Researchers use genetics to untangle complexities of stroke

In summary:

  • An international research consortium studying more than half a million individuals from around the world has identified 22 new genetic risk factors for stroke
  • Findings from the MEGASTROKE project point the way for development of new drugs and better preventive strategies

No matter your age or your postcode, it’s likely you or someone you know has been touched by the devastating impact of stroke. It is the leading cause of adult disability in Australia and the second leading cause of death globally.

An international research consortium studying more than half a million individuals from around the world has identified 22 new genetic risk factors for stroke, casting fresh light on why strokes happen and how they might be better prevented or treated.

The research findings show shared genetic influences with multiple related vascular conditions, especially blood pressure, but also coronary artery disease, deep vein thrombosis, pulmonary embolism and others.

The MEGASTROKE project is the largest genetic study on stroke and contains analysis of DNA samples from 520,000 European, North and South American, Asian, African and Australian participants, of whom 67,000 had suffered a stroke. The results are published online in the journal Nature Genetics.

“Although stroke can occur at any age, we know it is more likely as one gets older. We also know that stroke is not one disease but a complex combination of many related diseases, and no single genetic variant is responsible for stroke risk,” says study co-author Professor Jane Maguire, from the UTS Faculty of Health.

“Reducing the burden of this disease is increasingly urgent as our population ages but because the causes remain poorly understood, the development of new treatments and preventive strategies is challenging.”

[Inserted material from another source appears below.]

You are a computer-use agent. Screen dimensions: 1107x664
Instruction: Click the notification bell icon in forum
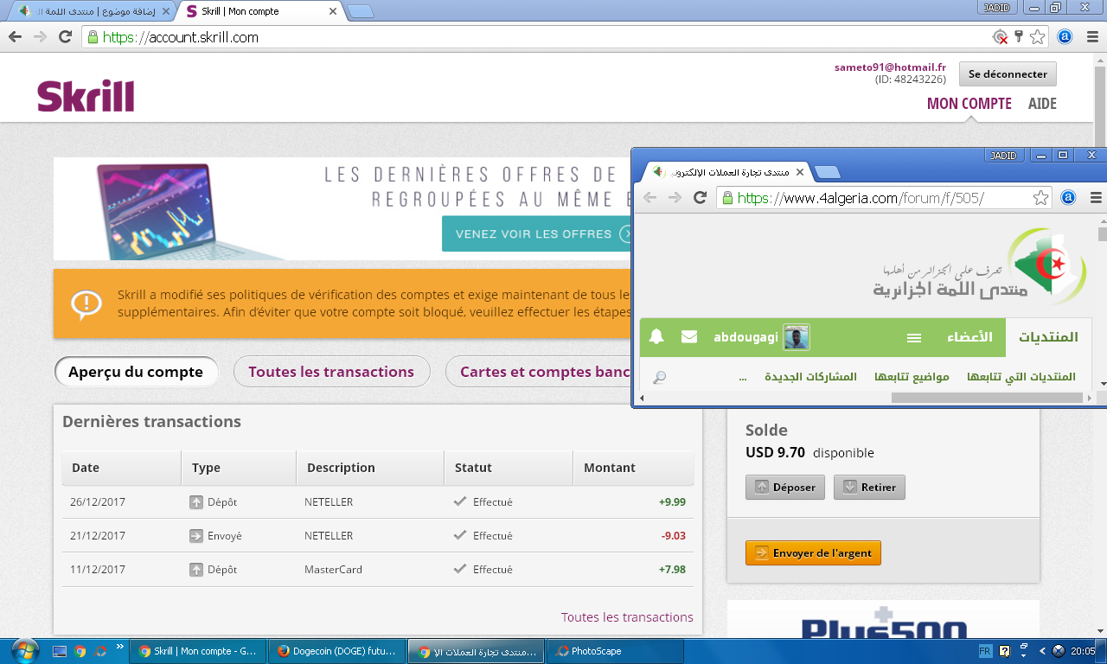656,337
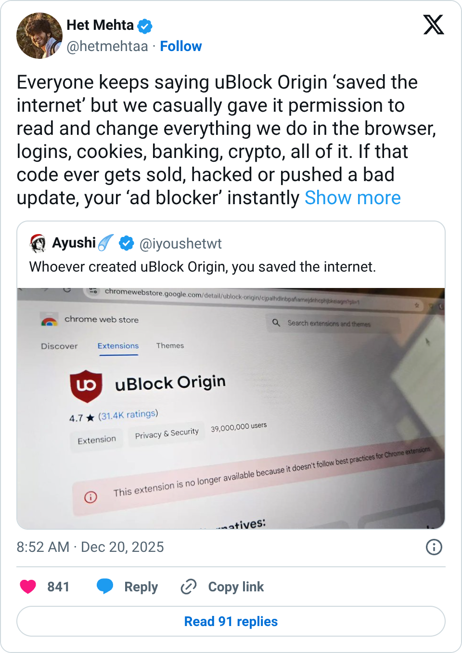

The research team says its large-scale collaboration spanning all continents and cultures has been a game changer in studying the genetics of a complex common disease such as stroke.

Stroke happens when there are changes in blood vessels including large and small arteries, the heart and veins. The most common type of stroke is caused by a blood clot (ischaemic stroke) while the most catastrophic is caused by a bleed (haemorrhagic stroke).

The scope and depth of the MEGASTROKE data has given researchers first insights into the specific genes, molecular pathways and cell and tissue types through which the newly identified genetic risk factors cause stroke. The study shows some genetic risk factors contribute to specific mechanisms and others to stroke susceptibility at large. Researchers have also found previously unknown genetic links between ischaemic and haemorrhagic stroke.

Of the 32 genetic variants – or 149 genes – reported in the study, 11 risk factors are in biological areas not previously thought to contribute to stroke. Sixteen genes are known drug targets in the management of other diseases or conditions.

“This surprise finding is the most clinically translatable aspect of our study and opens the door to investigating completely new targets for stroke prevention and management and increases our understanding of the biology of a stroke,” says Professor Maguire, whose work on stroke genetics began with her PhD.

“We now have the very real possibility that existing drugs can be repurposed more quickly for use in stroke prevention and management.

“More than half a million subjects have gone into this study and it has involved collaboration from many dedicated and passionate researchers around the world. It’s taken 10 years but things are really starting to pick up speed now.”


The study was conducted by members of MEGASTROKE, a large-scale international collaboration launched by the International Stroke Genetics Consortium, a multi-disciplinary collaborative of experts in stroke genetics who have been working together for the past 10 years. MEGASTROKE members include research groups from Germany, France, the UK, Japan, USA, Iceland, Spain, Switzerland, Italy, Belgium, the Netherlands, Denmark, Sweden, Norway, Finland, Estonia, Poland, Singapore, Australia and Canada.

The study received financial support from multiple sources, including in Australia from the National Health and Medical Research Council (NHMRC).

Multi-ancestry genome-wide association study of 520,000 subjects identifies 32 loci associated with stroke and stroke subtypes (2018). Rainer Malik, Ganesh Chauhan, Matthew Traylor, Muralidharan Sargurupremraj et al. NatureGenetics.